The purpose of the present study was to classify adenosine receptors into A₁ and A₂ subtypes in a wide range of isolated tissues and cell types (rat adipocytes and atria, guinea‐pig ileum and atria (A₁); guinea‐pig aorta, dog coronary artery and human platelets and neutrophils (A₂)) using the R‐ and S‐diastereoisomers of N‐phenylisopropyladenosine (PIA), N‐cyclopentyladenosine (CPA), the novel compound, N‐[(1S,trans)‐2‐hydroxycyclopentyl]adenosine (GR79236), N‐[(2‐methylphenyl)methyl]adenosine (metrifudil), 2‐(phenylamino)adenosine (CV1808), and 2‐[[2‐[4‐(2‐carboxyethyl)phenyl]ethyl]amino]‐N‐ethylcarboxamidoadenosine (CGS21680); N‐ethylcarboxamidoadenosine (NECA) was used as a standard. Results obtained in all tissue preparations previously reported to contain A₁‐receptors could be described by a single rank order of agonist potency: CPA ≥ GR79236, R‐PIA ≥ NEC A > > S‐PIA ≥ metrifudil ≥ CV1808, CGS21680. In contrast, two distinct rank orders of agonist potency were observed in preparations previously reported to contain A₂‐receptors.

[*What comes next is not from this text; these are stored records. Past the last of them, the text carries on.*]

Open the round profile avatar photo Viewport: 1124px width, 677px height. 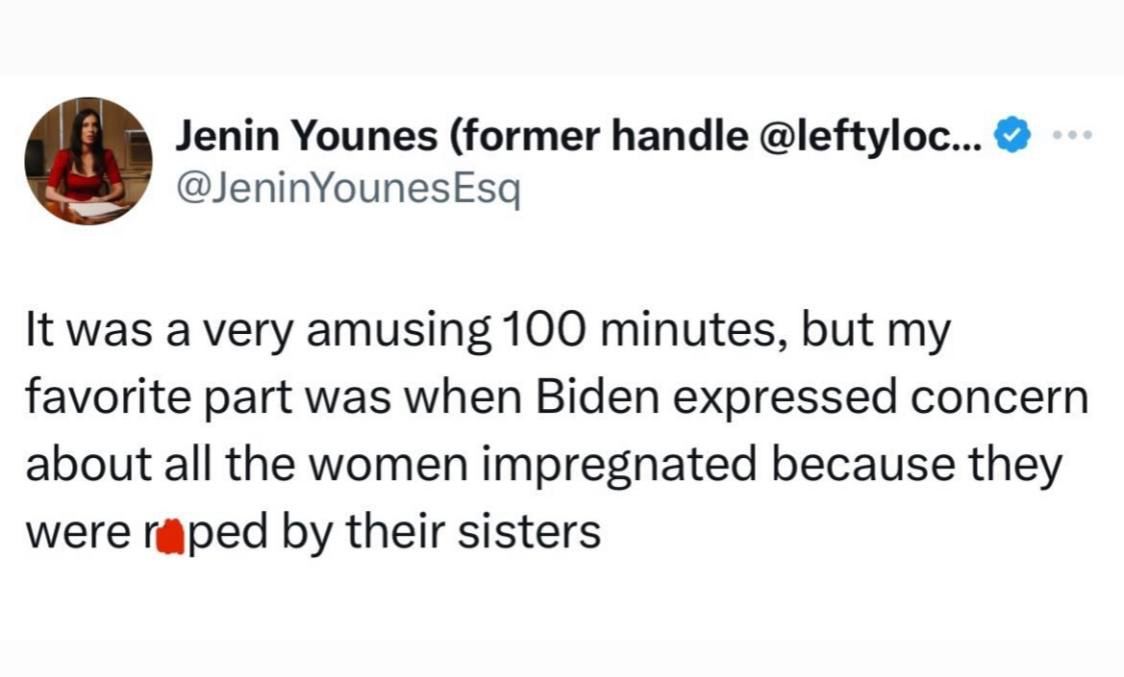(x=87, y=160)
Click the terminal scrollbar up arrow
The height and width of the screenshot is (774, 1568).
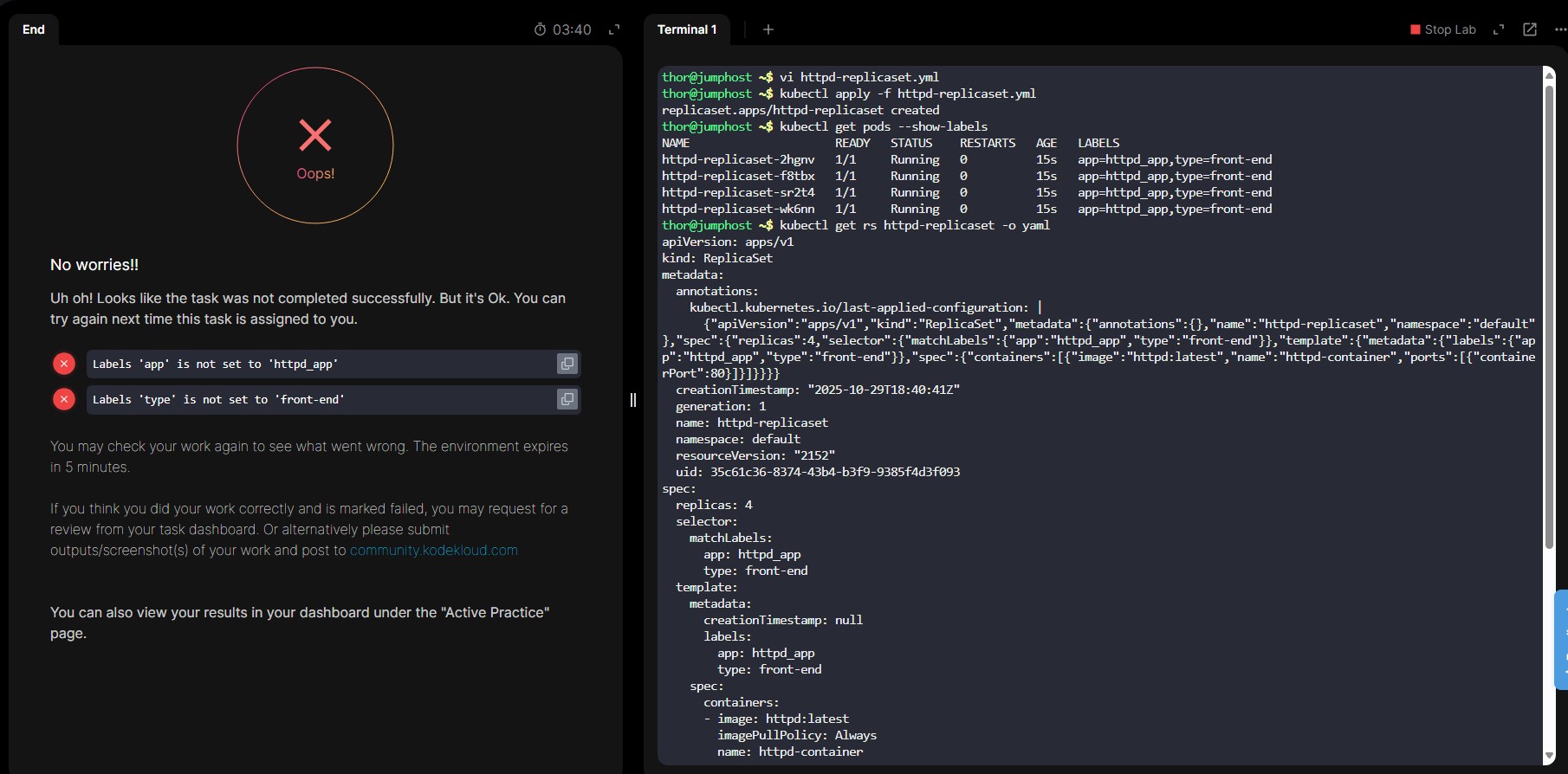point(1549,75)
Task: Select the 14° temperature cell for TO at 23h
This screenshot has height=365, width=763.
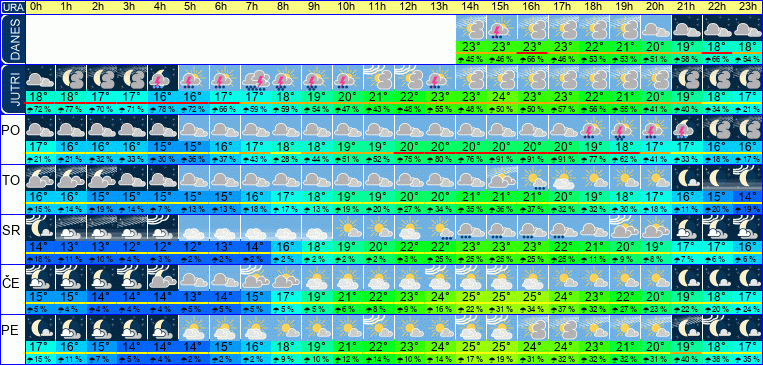Action: (747, 196)
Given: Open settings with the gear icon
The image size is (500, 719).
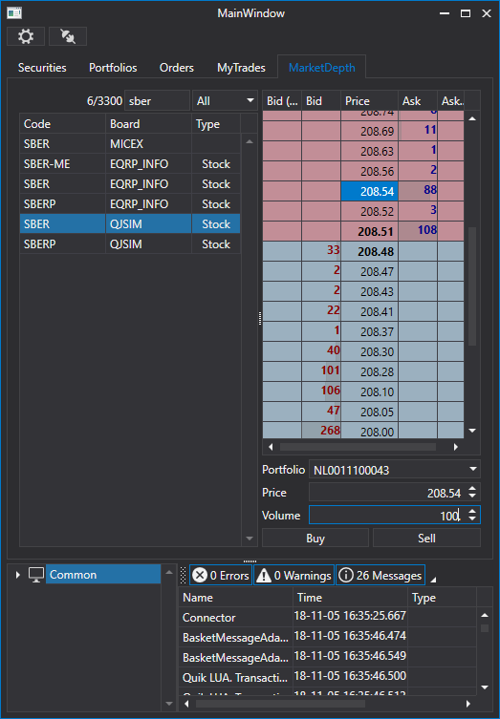Looking at the screenshot, I should pyautogui.click(x=26, y=36).
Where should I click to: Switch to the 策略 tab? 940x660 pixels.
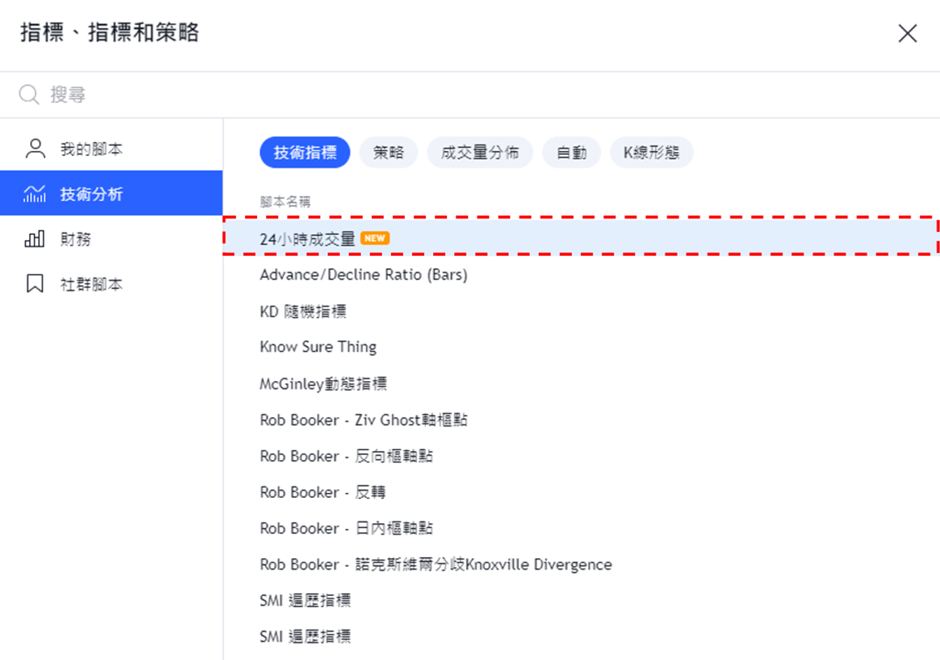pyautogui.click(x=389, y=153)
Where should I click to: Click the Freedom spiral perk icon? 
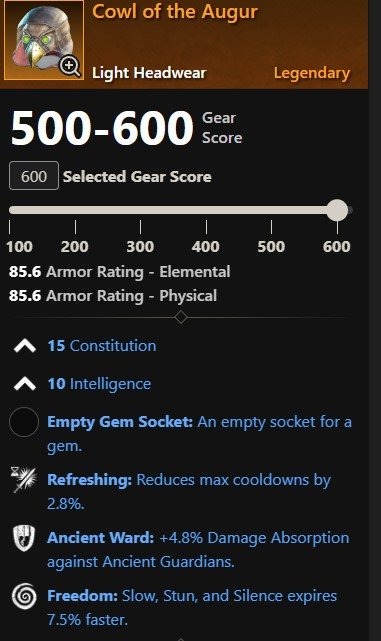coord(24,596)
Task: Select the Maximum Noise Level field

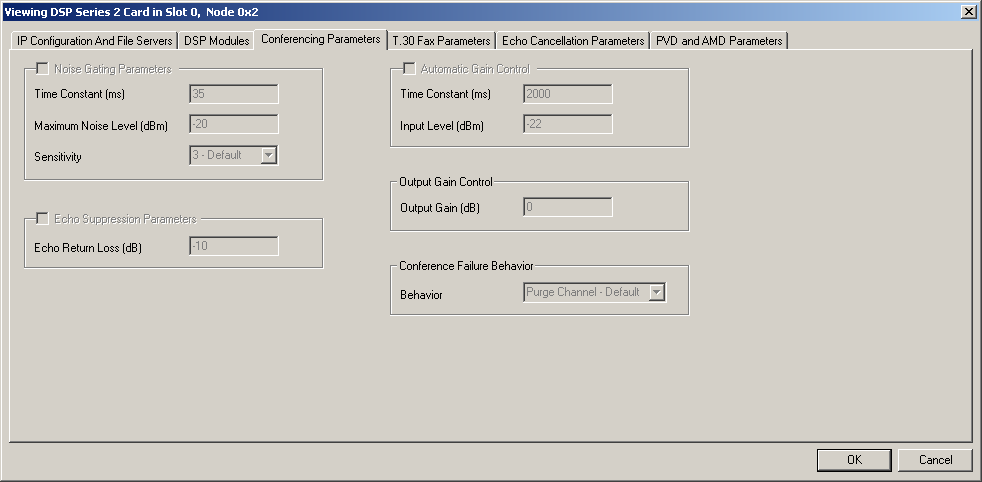Action: click(x=233, y=125)
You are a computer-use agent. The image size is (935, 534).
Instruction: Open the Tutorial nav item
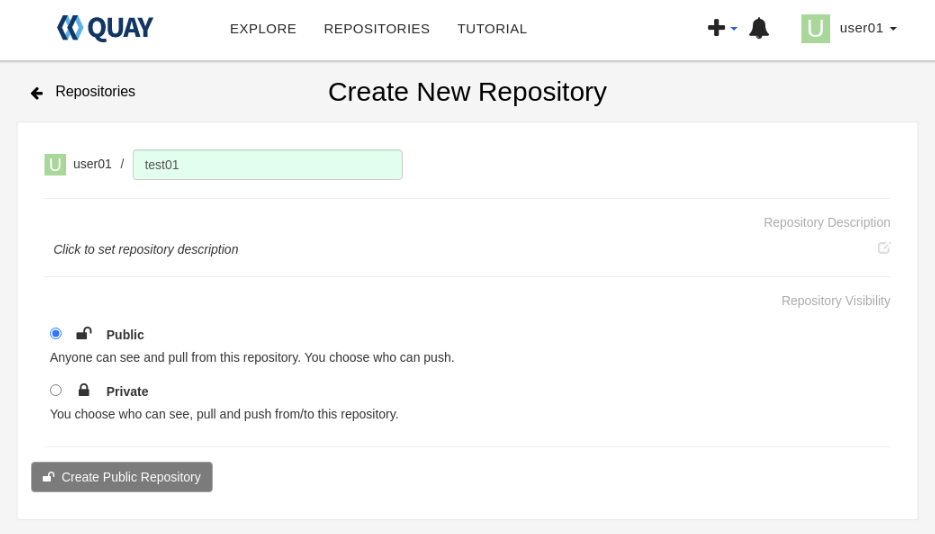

In dog coronary artery, human neutrophils and platelets the rank order of potency was: CV1808, CGS21680 ≥ NECA > R‐PIA ≥ metrifudil ≥ CPA > GR79236, S‐PIA. However, in guinea‐pig aorta the rank order was: NECA > metrifudil > R‐PIA, CPA > CV1808, GR79236 ≥ S‐PIA, CGS21680. The results of this study are consistent with the existence of three types of adenosine receptor: A₁‐and two subtypes of A₂‐receptor. The receptor present in dog coronary artery, human platelets and neutrophils, probably corresponds to the A_2a subtype, whilst that present in the guinea‐pig aorta may be of the A_2b subtype.